Dinheiro que poderia ser investido em causas mais nobres do que fofoca. Claro que todos gostamos de saber um pouquinho sobre a vida alheia, mas desde que isso não afete nossos afazeres ou nos iluda ao ponto de passarmos a viver a vida do outro. Com tantas notícias trágicas que nos são despejadas diariamente, é bom ter um pouquinho de entretenimento, de ilusão. Sim, porque essa vida de glamour é composta muito mais por fantasia que por realidade. As celebridades são seres humanos e padecem dos mesmos problemas e anseios que nós, desconhecidos. A diferença é que eles têm suas vidas estampadas nos jornais e revistas. Algo que me parece complicar muito as coisas.

Imagine que seu marido lhe traia ou você brigue feio com um colega de trabalho e dez minutos depois há dezenas de notícias sobre o assunto em vários locais.

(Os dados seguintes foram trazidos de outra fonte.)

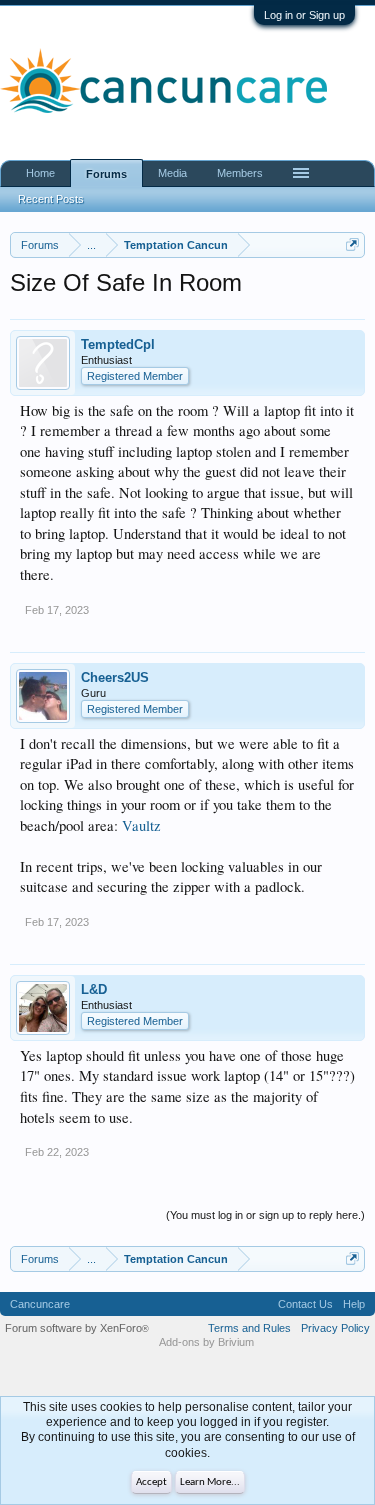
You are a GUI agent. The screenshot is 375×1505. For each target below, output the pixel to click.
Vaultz (141, 825)
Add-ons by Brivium (206, 1342)
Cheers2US (115, 677)
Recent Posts (51, 199)
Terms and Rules (249, 1328)
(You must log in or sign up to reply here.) (265, 1215)
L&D (94, 989)
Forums (106, 174)
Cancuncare (40, 1304)
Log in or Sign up (304, 15)
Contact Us (305, 1304)
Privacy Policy (335, 1328)
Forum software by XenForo (77, 1328)
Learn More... (210, 1482)
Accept (151, 1482)
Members (240, 173)
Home (40, 173)
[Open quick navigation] (352, 244)
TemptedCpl (118, 344)
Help (354, 1304)
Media (172, 173)
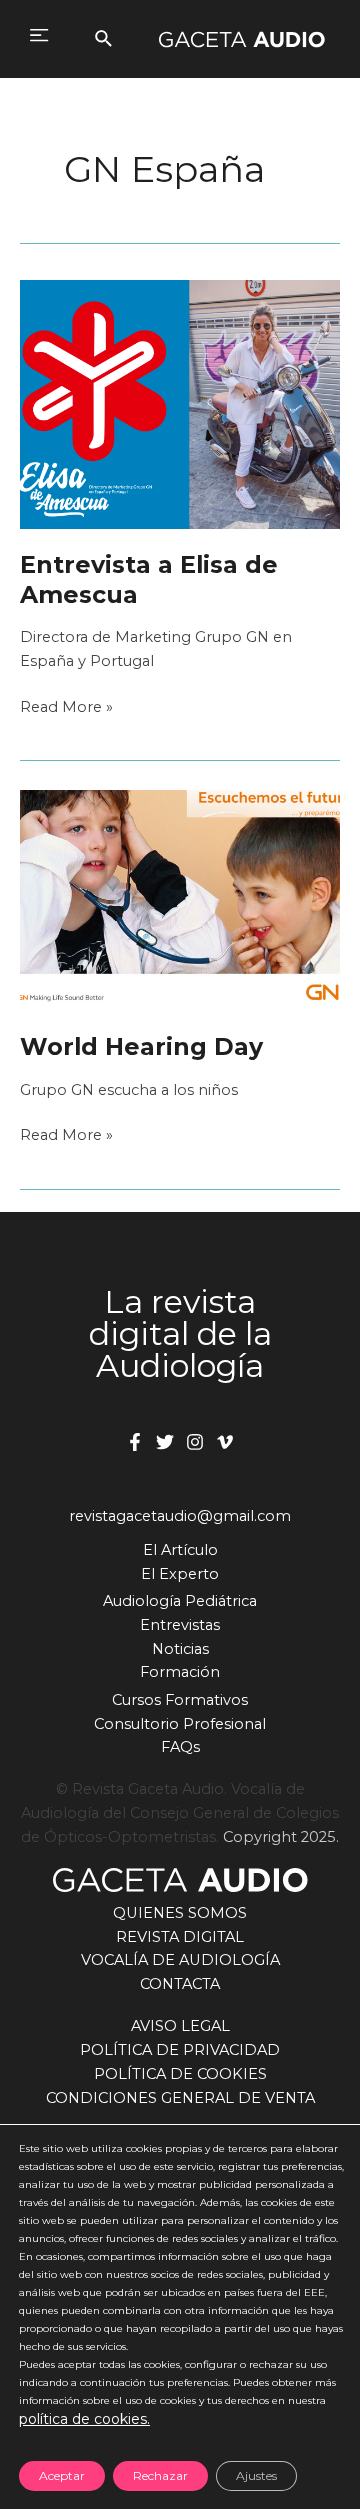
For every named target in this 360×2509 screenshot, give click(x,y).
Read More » (66, 708)
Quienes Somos (180, 1913)
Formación (180, 1672)
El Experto (180, 1574)
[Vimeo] (225, 1442)
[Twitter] (165, 1442)
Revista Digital (180, 1937)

E o pior, as informações estão bem distorcidas e você, que nem teve culpa, está como o vilão da história. Pois é. Não parece bacana. Parece invasivo, ofensivo e até cruel. Eu não aguentaria isso nem por um dia. Mas há quem clame por isso. Desculpe-me os que pensam assim, mas acho que pode haver nisso alguma carência não resolvida na infância/adolescência.

Enquanto a vida alheia interessar mais do que a falha na educação, a falta de alimento, a precariedade da saúde, as guerras no mundo, os preconceitos e tantas misérias existentes, o ser humano será medíocre, porque as nossas preferências refletem o que somos. Talvez devêssemos olhar um pouco mais para as injustiças que ocorrem com homens, mulheres e crianças que sobrevivem em um mundo real, sem glamour ou entretenimento. Dessa forma, poderíamos reencontrar a essência humana, a decência e, quem sabe, o reconhecimento por algo bem feito, quiçá mais divino do que humano.